Teqnion (TEQ) Q2 2025 earnings summary
Event summary combining transcript, slides, and related documents.
Q2 2025 earnings summary
16 Nov, 2025Executive summary
Market conditions in the first half of 2025 were slow, with challenges in generating orders and sales, prompting organizational changes and new performance measurement approaches.
Net sales increased 19% year-over-year to 474.5 MSEK, but organic growth declined 3% as acquisitions drove most of the topline expansion.
Seven new companies were acquired, strengthening the U.K. presence with five acquisitions and adding two in Sweden, expanding the group to 36 operating companies.
Operational earnings and free cash flow were weak and flat year-over-year, excluding positive earnout effects.
Leadership remains optimistic about improvements filtering through in the coming quarters, with ongoing restructuring and new country managers to drive sustainable returns.
Financial highlights
EBITA margin was 11.3% (down from 11.7% year-over-year); EBITA reached 53.7 MSEK, up 15%.
Free cash flow (excluding acquisitions) was very low at 4.5 MSEK, down sharply from 32.4 MSEK in Q2 2024, due to increased inventories and higher trade receivables.
Approximately one-third of subsidiaries are currently loss-making, but trends are improving.
Four turnaround companies lost SEK 14 million in H1 2025 but are expected to contribute SEK 2–5 million in profit by year-end.

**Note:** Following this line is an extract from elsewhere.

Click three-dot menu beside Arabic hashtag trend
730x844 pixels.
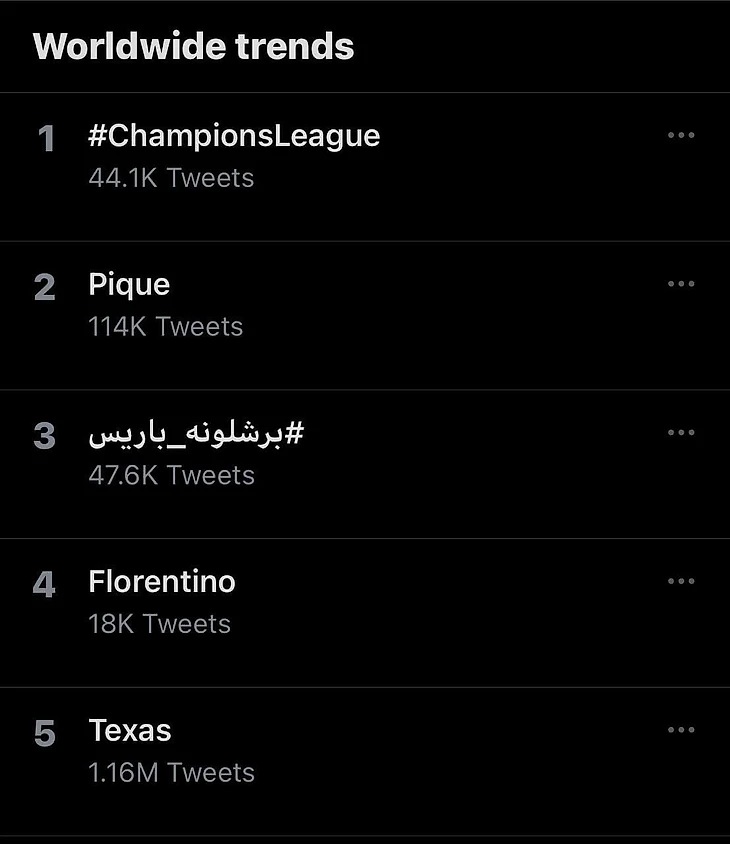pyautogui.click(x=680, y=433)
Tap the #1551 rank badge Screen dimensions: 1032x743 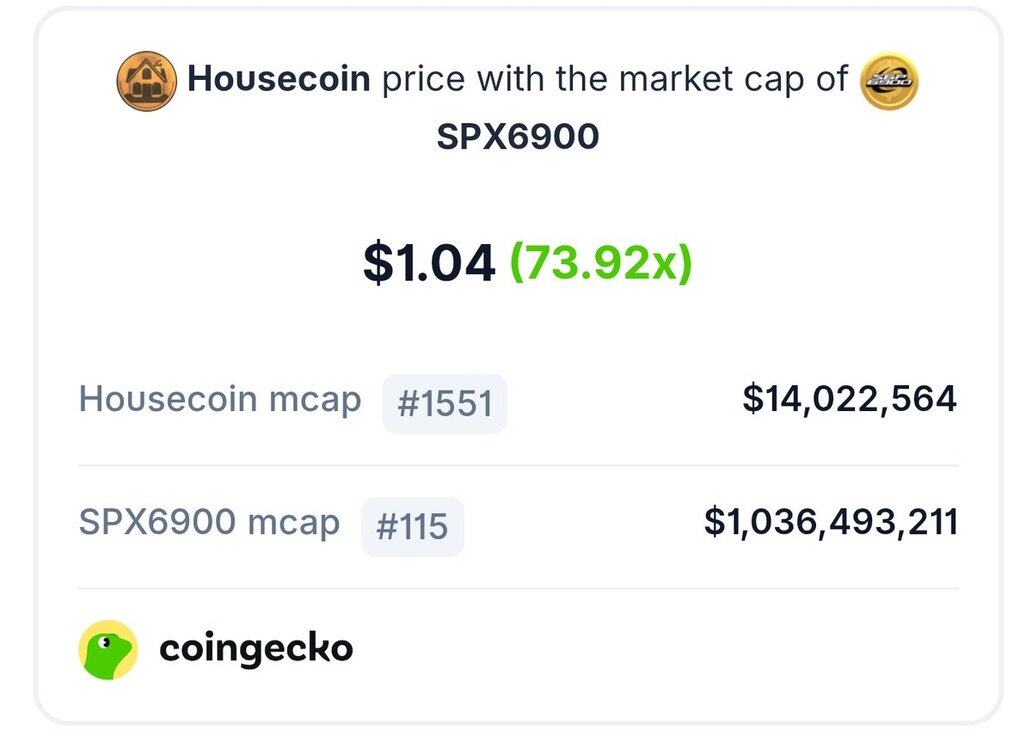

Cash and cash equivalents at period end were 137.4 MSEK, with total interest-bearing liabilities at 549.9 MSEK.
Outlook and guidance
Management expects the impact of operational improvements to become evident in the second half of the year, with a brighter outlook for the fall.
Action plans for underperforming subsidiaries are in place, with profitability expected to improve by year-end.
The goal remains to double EPS every five years.
Q4 is expected to see small profits from turnaround companies, with further profitability improvements targeted.